— WHAT IS NEEDED —
Pick out every line below that contains the string "Toggle", and copy each one in full. Case counts.

— RECORD EXCERPTS —
-- -- --
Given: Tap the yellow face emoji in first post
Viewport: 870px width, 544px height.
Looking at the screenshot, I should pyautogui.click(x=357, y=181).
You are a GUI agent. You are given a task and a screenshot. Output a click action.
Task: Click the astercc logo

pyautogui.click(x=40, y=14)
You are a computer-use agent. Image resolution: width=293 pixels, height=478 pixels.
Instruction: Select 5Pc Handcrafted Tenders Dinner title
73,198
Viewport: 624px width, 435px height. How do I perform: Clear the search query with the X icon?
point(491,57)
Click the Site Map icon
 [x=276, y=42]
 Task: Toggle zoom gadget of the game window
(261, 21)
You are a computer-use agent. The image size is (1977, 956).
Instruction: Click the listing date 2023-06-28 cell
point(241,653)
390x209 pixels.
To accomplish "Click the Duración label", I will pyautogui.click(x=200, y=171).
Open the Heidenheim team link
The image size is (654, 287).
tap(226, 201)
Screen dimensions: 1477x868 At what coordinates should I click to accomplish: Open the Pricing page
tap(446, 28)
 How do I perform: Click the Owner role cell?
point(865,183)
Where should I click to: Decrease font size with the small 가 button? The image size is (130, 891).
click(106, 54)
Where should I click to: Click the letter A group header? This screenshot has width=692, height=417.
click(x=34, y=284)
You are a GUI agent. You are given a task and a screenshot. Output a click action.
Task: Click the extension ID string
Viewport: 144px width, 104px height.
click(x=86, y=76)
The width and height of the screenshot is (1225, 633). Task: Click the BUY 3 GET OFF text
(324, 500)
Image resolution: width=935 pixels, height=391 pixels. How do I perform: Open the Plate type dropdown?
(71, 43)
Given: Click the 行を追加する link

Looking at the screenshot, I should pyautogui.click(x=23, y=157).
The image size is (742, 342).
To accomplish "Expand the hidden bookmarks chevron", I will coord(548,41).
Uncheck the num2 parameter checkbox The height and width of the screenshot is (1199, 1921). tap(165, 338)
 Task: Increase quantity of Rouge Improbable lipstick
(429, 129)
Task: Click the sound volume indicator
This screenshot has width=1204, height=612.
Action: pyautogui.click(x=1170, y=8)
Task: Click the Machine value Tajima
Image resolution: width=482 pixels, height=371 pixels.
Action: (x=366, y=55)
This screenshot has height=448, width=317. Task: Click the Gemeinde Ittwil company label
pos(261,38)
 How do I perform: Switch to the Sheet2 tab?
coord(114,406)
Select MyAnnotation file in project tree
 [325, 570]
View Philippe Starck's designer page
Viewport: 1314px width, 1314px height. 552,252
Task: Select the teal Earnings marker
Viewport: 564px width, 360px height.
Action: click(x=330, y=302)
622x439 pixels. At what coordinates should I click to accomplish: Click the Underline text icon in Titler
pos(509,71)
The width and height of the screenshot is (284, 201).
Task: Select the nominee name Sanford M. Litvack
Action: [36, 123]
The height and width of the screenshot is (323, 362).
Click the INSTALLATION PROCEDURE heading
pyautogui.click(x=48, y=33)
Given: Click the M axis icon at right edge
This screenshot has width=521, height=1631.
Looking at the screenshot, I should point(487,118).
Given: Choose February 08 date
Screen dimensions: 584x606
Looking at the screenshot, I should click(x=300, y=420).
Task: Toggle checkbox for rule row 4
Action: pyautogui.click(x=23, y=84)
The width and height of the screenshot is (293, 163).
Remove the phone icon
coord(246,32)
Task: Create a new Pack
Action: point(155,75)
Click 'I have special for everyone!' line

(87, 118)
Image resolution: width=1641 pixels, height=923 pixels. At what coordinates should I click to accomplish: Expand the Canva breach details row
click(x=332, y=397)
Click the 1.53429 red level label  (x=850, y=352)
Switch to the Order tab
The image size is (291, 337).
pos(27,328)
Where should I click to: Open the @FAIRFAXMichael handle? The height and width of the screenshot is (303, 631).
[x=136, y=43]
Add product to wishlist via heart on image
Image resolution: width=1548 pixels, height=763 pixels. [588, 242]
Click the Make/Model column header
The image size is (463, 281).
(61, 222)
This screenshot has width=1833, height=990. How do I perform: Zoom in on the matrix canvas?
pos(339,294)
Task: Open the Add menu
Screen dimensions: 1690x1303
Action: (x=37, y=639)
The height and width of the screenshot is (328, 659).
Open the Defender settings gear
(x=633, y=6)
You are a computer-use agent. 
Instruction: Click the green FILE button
-- -- --
— RESULT OF THIS TASK —
 Task: Toggle zoom gadget of the game window
Task: Toggle checkbox for rule row 4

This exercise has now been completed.